Hansis Debütantenball

Bundestrainer Flick nominiert gleich fünf Neulinge für den Länderspiel-Doppelpack gegen Peru und Belgien.
Auf exakt eine halbe Stunde hatte Hansi Flick am Freitag auf dem Campus des Deutschen Fußball-Bundes (DFB) die Vorstellung seines ersten Kaders nach der misslungenen WM in Katar begrenzt. So hat der Bundestrainer im Schnelldurchgang erklären müssen, warum er zu den ersten Länderspielen des neuen Jahres gegen Peru (25. März) und gegen Belgien (28. März) in einen ziemlich bunten Baukasten greift.
Nur noch 15 WM-Fahrer sind dabei, dafür aber gleich fünf Novizen. Die hatte in dieser Zusammensetzung sicher niemand auf dem Zettel: Josha Vagnoman, der beim Abstiegskandidaten VfB Stuttgart keinen Stammplatz besitzt; Marius Wolf, der sich bei Borussia Dortmund durchgebissen hat; Mergim Berisha, der für den FC Augsburg zuletzt vor Flicks Augen beim FC Bayern überzeugte, Felix Nmecha; der beim VfL Wolfsburg nur Teilzeitarbeiter ist und Kevin Schade, der nach seinem Wechsel zum FC Brentford noch auf sein erstes Tor wartet.
Überraschend kommt zudem die Nominierung von Emre Can, der vor der WM durchs Rüttelsieb gerauscht war, durch seine guten Leistungen bei Borussia Dortmund aber wieder ein ernsthafter Kandidat für die Heim-EM 2024 ist, wie Flick andeutete. Der 58-Jährige will vor allem das Portfolio auf den Problempositionen vergrößern.
Vagnoman, 22, lobte er als „modernen Rechtsverteidiger“ – auf genau jener Position ist auch Wolf, 27, inzwischen heimisch. Berisha, 24, gibt einen klassischen Angreifer, der von Vereinstrainer Enrico Maaßen wärmstens empfohlen wurde. Während Nmecha, 22 und Schade, 21, als Perspektivspieler gelten, kann Can, 29, an guten Tagen einen robusten Sechser geben.

DATENSÄTZE:
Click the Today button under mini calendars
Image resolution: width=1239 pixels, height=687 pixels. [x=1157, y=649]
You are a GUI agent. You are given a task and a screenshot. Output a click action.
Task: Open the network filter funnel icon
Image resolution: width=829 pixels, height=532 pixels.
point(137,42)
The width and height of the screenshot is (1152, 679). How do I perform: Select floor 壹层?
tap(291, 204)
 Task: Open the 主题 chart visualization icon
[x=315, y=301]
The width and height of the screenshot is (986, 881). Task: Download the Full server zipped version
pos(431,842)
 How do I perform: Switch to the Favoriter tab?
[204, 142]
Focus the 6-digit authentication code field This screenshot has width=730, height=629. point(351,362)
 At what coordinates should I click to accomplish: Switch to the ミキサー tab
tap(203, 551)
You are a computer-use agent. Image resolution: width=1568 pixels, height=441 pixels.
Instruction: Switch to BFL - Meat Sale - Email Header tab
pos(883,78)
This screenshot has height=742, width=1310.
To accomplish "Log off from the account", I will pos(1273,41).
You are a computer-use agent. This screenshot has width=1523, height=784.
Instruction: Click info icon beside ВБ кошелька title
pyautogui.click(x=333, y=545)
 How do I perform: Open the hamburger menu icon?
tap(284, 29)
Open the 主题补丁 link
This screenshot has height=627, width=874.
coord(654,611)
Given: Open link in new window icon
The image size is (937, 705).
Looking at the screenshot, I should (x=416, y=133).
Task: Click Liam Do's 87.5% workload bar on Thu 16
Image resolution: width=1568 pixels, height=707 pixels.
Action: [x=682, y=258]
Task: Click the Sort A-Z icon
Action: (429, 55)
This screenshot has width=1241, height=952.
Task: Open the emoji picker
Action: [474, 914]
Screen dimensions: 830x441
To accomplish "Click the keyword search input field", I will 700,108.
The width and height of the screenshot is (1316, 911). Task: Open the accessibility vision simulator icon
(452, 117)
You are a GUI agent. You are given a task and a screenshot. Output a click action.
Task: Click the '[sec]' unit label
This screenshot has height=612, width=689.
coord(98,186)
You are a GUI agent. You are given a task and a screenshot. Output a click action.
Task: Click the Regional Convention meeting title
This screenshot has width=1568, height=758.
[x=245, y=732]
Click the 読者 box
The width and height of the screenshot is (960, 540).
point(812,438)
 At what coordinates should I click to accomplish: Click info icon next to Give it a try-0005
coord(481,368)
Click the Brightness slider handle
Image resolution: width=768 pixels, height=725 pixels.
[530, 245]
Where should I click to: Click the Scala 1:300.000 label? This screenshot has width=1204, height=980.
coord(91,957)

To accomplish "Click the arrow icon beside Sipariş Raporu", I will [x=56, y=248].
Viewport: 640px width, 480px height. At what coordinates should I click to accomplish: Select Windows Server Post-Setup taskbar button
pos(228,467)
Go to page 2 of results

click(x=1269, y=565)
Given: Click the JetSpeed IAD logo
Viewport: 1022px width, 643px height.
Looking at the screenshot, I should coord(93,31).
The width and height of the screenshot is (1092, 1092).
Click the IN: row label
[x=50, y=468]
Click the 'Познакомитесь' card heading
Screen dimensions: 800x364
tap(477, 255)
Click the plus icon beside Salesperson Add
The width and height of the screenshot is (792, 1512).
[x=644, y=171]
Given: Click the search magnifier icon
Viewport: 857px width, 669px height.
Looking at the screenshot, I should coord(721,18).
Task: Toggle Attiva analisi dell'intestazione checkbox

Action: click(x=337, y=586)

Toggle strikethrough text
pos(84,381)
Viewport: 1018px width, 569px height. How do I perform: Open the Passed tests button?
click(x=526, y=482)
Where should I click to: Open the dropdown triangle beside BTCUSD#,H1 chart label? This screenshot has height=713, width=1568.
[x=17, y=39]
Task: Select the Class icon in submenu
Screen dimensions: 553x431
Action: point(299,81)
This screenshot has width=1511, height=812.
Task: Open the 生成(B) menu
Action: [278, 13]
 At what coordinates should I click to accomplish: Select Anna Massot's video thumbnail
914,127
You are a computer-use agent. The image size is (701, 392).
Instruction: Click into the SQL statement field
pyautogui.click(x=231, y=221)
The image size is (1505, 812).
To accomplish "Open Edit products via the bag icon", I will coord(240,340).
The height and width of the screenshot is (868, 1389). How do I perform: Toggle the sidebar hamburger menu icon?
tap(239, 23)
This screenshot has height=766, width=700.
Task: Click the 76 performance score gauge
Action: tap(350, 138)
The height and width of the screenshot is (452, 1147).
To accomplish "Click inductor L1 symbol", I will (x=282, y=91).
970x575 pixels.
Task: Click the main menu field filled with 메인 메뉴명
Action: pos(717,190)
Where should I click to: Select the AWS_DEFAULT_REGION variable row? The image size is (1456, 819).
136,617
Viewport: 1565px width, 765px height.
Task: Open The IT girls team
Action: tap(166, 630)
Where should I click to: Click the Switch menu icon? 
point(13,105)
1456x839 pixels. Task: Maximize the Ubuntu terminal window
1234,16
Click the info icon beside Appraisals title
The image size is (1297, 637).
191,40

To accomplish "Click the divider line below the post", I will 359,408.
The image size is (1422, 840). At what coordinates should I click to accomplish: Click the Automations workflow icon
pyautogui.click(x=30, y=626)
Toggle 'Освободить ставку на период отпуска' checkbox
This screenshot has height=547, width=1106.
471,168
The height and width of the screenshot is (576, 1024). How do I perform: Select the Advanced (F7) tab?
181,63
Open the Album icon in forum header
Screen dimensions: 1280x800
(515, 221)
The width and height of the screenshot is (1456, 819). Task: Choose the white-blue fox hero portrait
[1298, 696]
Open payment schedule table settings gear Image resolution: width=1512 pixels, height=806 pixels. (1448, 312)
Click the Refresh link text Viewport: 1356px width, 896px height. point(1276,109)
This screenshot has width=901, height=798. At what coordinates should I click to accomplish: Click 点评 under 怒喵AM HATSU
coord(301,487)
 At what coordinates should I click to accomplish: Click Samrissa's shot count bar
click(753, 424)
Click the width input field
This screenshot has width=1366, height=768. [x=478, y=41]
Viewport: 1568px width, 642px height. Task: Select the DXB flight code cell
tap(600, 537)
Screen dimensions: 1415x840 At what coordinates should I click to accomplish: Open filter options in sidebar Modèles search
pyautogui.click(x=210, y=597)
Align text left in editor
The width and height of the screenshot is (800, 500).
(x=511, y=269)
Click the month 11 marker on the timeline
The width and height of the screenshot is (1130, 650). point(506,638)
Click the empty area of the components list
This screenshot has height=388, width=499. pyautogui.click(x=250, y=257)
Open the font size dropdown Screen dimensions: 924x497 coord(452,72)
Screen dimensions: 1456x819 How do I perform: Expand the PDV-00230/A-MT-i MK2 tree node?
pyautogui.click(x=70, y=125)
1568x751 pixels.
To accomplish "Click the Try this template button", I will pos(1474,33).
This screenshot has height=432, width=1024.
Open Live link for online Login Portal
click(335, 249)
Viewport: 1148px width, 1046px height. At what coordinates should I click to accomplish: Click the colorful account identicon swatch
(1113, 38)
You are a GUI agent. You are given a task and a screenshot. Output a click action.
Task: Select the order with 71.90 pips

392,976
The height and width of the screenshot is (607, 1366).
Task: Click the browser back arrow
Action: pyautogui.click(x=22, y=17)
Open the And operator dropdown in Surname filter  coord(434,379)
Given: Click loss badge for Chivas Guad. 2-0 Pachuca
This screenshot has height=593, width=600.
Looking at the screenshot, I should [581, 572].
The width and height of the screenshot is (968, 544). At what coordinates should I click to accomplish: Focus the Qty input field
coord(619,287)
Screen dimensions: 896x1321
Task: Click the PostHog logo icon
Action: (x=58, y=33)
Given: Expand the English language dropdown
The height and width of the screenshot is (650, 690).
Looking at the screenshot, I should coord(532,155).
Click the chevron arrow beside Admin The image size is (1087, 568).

AUFGABENSTELLUNG: Schreiben Sie aus dem Artikel über Flicks Kader den Abschnitt wortgetreu ab, der mit der Wortfolge „Überraschend kommt zudem“ einsetzt und mit „den Problempositionen vergrößern.“ schließt. Stützen Sie sich ausschließlich auf den Artikel.

LÖSUNG:
Überraschend kommt zudem die Nominierung von Emre Can, der vor der WM durchs Rüttelsieb gerauscht war, durch seine guten Leistungen bei Borussia Dortmund aber wieder ein ernsthafter Kandidat für die Heim-EM 2024 ist, wie Flick andeutete. Der 58-Jährige will vor allem das Portfolio auf den Problempositionen vergrößern.